By creating WorkflowLevels for each model in your microservice architecture, you can enable them to share data by implementing their WorkflowLevel UUIDs as foreign keys.

You can define WorkflowLevels using the BiFrost API once you have deployed your Walhall app.

Example implementation

Suppose you want to create a microservice application for managing factories that employ a variety of robots to manufacture a variety of products.

  • The Factory is the top of the data hierarchy, so the Factory model would be considered the WorkflowLevel1.
  • Each factory employs a set of robots, so the Robot model would be considered a WorkflowLevel2 associated with the “Factory” WorkflowLevel1.
  • Each robot manufactures a set of products, so the Product model would be considered a WorkflowLevel2 with the Robot model as its parent.

Follow these steps to implement this data hierarchy in BiFrost:

  1. Create a WorkflowLevel1 with the name “Factory” using your app’s POST /workflowlevel1 endpoint.
  2. Add the workflowlevel1_uuid property to your Factory data model and set the value to the UUID of the Factory WorkflowLevel1 you just created.
  3. Create a WorkflowLevel2 with the name “Robot” using your app’s POST /workflowlevel2 endpoint. Set the value of workflowlevel1 to the UUID of the Factory WorkflowLevel1.
  4. Add the following properties to your Robot data model:
    • workflowlevel1_uuid: UUID of the Factory WorkflowLevel1.
    • workflowlevel2_uuid: UUID of the Robot WorkflowLevel2.
  5. Create a WorkflowLevel2 with the name “Product” using your app’s POST /workflowlevel2 endpoint. Set the value of workflowlevel1 to the UUID of your Factory WorkflowLevel1, and set the value of parent_workflowlevel2 to the UUID of your Robot WorkflowLevel2.
  6. Add the following properties to your Product data model:
    • workflowlevel1_uuid: UUID of the Factory WorkflowLevel1.
    • workflowlevel2_uuid: UUID of the Robot WorkflowLevel2.

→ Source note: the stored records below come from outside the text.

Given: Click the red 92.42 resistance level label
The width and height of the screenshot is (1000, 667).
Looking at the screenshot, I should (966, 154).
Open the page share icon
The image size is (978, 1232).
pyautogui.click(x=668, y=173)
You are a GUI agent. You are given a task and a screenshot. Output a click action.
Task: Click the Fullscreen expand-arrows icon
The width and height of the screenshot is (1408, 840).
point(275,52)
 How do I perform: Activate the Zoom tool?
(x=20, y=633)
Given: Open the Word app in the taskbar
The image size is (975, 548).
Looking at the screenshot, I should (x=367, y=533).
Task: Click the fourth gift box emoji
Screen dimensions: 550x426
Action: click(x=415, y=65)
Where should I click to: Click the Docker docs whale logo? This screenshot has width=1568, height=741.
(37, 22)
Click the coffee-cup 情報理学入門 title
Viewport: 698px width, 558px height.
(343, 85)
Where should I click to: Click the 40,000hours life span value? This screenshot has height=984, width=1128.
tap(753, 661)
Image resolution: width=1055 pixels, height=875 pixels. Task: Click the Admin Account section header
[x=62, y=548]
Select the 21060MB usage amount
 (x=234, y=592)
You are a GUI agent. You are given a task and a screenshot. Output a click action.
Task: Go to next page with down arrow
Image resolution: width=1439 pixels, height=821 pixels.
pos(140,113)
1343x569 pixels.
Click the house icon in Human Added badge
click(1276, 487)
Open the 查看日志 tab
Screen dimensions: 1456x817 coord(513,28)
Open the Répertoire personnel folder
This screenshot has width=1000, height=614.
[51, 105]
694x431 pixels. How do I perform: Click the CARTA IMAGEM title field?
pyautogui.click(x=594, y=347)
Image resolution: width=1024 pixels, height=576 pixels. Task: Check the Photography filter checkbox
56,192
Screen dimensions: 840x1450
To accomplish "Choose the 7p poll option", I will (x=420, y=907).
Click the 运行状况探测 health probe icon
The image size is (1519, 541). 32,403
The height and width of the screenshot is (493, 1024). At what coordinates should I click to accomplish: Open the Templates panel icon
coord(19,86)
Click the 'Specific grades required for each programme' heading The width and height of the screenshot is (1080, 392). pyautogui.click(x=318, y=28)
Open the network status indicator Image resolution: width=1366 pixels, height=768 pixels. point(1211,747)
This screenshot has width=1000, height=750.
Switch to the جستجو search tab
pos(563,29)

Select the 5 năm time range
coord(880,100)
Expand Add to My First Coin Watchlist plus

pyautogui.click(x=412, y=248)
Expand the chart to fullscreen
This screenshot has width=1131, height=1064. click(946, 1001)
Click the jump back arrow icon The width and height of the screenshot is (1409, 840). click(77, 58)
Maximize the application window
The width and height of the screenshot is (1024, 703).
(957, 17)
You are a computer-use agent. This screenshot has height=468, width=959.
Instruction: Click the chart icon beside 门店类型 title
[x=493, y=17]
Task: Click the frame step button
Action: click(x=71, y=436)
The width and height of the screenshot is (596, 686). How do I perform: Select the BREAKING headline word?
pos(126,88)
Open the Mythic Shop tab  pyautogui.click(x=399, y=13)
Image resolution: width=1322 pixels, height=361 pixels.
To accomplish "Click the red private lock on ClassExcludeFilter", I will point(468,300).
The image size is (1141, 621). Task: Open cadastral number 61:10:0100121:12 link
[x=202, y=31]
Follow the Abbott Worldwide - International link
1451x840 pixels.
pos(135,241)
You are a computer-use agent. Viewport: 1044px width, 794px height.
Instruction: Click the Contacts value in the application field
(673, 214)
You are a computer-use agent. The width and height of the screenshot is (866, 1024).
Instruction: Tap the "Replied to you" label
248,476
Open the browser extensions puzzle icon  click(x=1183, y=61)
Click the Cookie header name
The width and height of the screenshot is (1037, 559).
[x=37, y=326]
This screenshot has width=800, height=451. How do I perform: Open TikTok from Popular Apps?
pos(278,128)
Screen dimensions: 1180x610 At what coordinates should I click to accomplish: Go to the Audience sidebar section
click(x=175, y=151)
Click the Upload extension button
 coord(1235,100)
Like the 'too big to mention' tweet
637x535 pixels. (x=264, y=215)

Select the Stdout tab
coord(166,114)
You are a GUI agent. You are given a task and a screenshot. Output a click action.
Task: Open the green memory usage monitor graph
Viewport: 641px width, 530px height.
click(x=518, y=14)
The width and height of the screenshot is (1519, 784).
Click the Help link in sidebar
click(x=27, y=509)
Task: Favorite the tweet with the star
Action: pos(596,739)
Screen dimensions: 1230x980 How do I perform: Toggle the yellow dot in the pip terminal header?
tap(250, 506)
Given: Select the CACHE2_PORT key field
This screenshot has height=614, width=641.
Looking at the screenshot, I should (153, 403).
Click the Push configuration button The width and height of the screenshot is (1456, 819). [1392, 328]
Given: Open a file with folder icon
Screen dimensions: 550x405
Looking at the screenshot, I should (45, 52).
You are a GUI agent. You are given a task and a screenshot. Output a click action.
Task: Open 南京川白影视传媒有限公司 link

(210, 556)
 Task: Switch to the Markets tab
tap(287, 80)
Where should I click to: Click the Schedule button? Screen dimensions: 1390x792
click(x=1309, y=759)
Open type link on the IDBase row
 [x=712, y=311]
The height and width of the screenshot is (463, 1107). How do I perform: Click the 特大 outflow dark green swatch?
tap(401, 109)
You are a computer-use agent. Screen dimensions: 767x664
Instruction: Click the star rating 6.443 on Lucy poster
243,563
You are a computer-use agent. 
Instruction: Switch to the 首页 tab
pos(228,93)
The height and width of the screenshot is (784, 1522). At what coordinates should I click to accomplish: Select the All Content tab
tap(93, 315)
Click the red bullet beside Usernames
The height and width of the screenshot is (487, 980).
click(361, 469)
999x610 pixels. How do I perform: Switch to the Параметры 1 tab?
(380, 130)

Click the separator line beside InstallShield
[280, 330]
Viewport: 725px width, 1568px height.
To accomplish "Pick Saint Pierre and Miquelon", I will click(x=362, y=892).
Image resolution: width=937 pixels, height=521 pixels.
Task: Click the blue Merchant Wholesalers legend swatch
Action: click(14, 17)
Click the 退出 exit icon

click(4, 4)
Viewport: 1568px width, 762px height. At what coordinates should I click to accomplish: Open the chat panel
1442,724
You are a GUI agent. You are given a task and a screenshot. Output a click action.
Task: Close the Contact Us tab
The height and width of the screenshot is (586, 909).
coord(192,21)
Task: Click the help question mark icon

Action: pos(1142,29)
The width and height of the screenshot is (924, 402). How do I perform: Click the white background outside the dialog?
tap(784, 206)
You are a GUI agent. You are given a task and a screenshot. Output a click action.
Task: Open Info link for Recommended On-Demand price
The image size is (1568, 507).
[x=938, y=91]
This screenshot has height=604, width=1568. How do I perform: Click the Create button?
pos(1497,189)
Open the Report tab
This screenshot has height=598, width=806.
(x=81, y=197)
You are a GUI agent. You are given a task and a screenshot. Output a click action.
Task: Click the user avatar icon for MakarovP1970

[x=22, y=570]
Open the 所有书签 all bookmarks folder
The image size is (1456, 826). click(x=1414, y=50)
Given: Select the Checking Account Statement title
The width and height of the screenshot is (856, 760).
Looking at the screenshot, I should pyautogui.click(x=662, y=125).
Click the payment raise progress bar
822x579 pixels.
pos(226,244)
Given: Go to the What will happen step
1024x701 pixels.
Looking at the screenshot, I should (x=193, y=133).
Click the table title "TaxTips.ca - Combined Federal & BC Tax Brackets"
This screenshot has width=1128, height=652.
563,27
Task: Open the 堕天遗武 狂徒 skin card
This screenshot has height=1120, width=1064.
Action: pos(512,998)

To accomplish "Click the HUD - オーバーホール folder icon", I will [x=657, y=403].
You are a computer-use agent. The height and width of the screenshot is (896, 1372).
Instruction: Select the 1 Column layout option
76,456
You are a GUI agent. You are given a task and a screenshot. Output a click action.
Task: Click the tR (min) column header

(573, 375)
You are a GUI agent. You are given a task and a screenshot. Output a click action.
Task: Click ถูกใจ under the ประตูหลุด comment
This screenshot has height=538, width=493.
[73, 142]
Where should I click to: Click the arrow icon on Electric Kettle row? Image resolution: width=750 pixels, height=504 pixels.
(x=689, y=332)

Associating your data models with WorkflowLevels enables them to be reused and dynamically swapped out. For example, if some of your factories employ humans to build the same products, you could create a Human WorkflowLevel2 and add the Human WorkflowLevel2 UUID as another parent to the Product data model.

API documentation for your app

As part of the discovery process, BiFrost will combine the Swagger files from all the services and serve the combined API documentation at the /docs endpoint of the app via SwaggerUI.